Speciality water advisory

A specialist water sector advisory and consulting practice, Voeu delivers commercial advice and improvement projects for infrastructure owners, operators, and delivery providers.

Jason Marshall from Water advisor Voeu.
Jason Marshall, Managing Director and Principal Consultant for Voeu.

Jason Marshall is the Managing Director and Principal Consultant at Voeu. With 35 years’ experience in the construction and infrastructure industries, he offers unique and valuable insights into the current state of the gravity drainage market, with a vision towards the future and how new technologies may impact the industry.

The industry today
As the trenchless technology industry continues to mature, Marshall says that there are still challenges, and opportunities, for asset owners and delivery providers within the gravity drainage renewal market.

“Trenchless technology has been used in the renewal of gravity drainage across Australia for more than 30 years. No-dig operations have become the preferred method used by asset owners for renewal of aging gravity drainage infrastructure,” he says.

According to Marshall, the replacement value of publicly owned drainage networks are  valued at more than $200 billion, with an estimated $450 million spent annually on asset renewals. 

These figures include the value of pipelines and structures that make up wastewater, stormwater, and culvert gravity drainage systems, along with associated costs incorporated into renewal programs.

“The renewals market for gravity pipelines is typically divided three ways; 70 per cent wastewater, 10 per cent stormwater, and 20 per cent culverts, though this varies by region,” says Marshall. 

“Stormwater pipelines are underrepresented in trenchless renewal because they are typically laid shallowly, making them easier to replace using open cut methods.”

“Significant changes continue to occur within the renewals market as asset management priorities evolve, innovative technologies continue to be developed, and new delivery providers emerge,” he says.

The focus of asset owners
Marshall says that the industry is steadily increasing its focus on asset condition assessment and planning, which has resulted in asset owners improving their understanding of the condition of their existing assets.

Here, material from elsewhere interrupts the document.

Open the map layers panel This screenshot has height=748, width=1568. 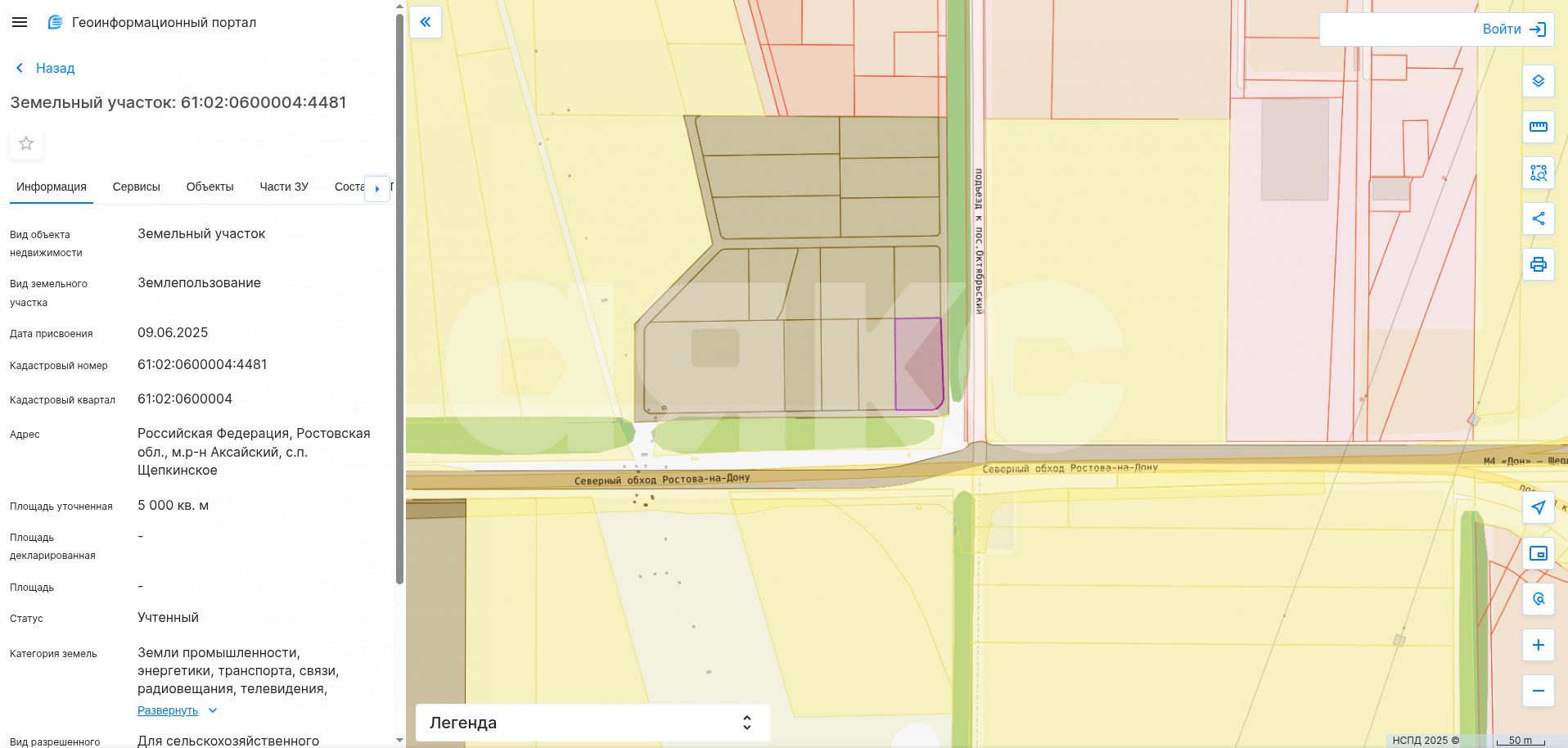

This information has been used for strategic asset management targeted at optimising the performance and whole-of-life cost of the drainage systems. 

“Early adopters of trenchless technology are realising operational improvements from long-term renewal programs. Reduction of chokes, wet weather overflows, discharge to waterways, and critical asset failures are examples where program objectives are being achieved,” he says.

There is, Marshall says, an emerging trend that sees pipeline renewal being incorporated into larger capex and opex programs. A trend that he believes is likely to continue, especially with larger authorities. These programs incorporate maintenance, design, and renewals where the delivery provider is accountable for performance outcomes and risk. 

“When it comes to the benefits, and risks, of an evolving industry, it’s primarily delivery providers who are in the thick of it,” he says.

A broad category itself, delivery providers can be further divided into four main groups:

  • Large specialist renewal contractors that provide a wide range of products and services across the water sector in multiple regions.
  • Small specialist renewal contractors that provide a limited range of products and services usually to a specific region or customer group.
  • General renewal contractors that provide a limited range renewal products and services in addition to their core business, for example; civil contracting or drain cleaning.
  • Specialist contractors such as plumbers who have entered renewals in small diameter pipelines or provide specialist services such as patching or junction sealing.

There is a high level of competition between large specialist contractors as they typically compete for larger contracts and have greater insight to each other’s operational costs and productivities. Contractors usually focus on delivering larger contracts to enable continuity for their lining crews and on larger diameter projects that are typically more profitable.

A niche for new tech
The product groups used in trenchless gravity drainage renewal have not changed radically over the last 30 years. These products include: 

  • CIPP lining
  • Die reduction lining
  • Fold and form lining
  • Lateral lining
  • Patching
  • Pipe bursting
  • Protective coatings
  • Slip lining
  • Spiral wound
  • Spray linings.

 Technological advancements in renewal products and services are usually enhancements made to existing products, or alternative versions of current products from new suppliers. 

“A CIPP lining system that use UV or LED lights to cure the liner instead of heated water is an example of a product enhancement, while new equipment suppliers providing forms of spiral wound lining systems – products with patents that have lapsed – to the market represent an alternative version of a current product,” says Marshall.

Gravity drainage renewal is a highly competitive market, partially because the barriers for the entry of new competitors is so low.

“There are multiple versions of products available from suppliers with equipment that can be leased or rented prior to purchase,” Marshall says. “Training and technical support is provided by suppliers during bidding and through project delivery.”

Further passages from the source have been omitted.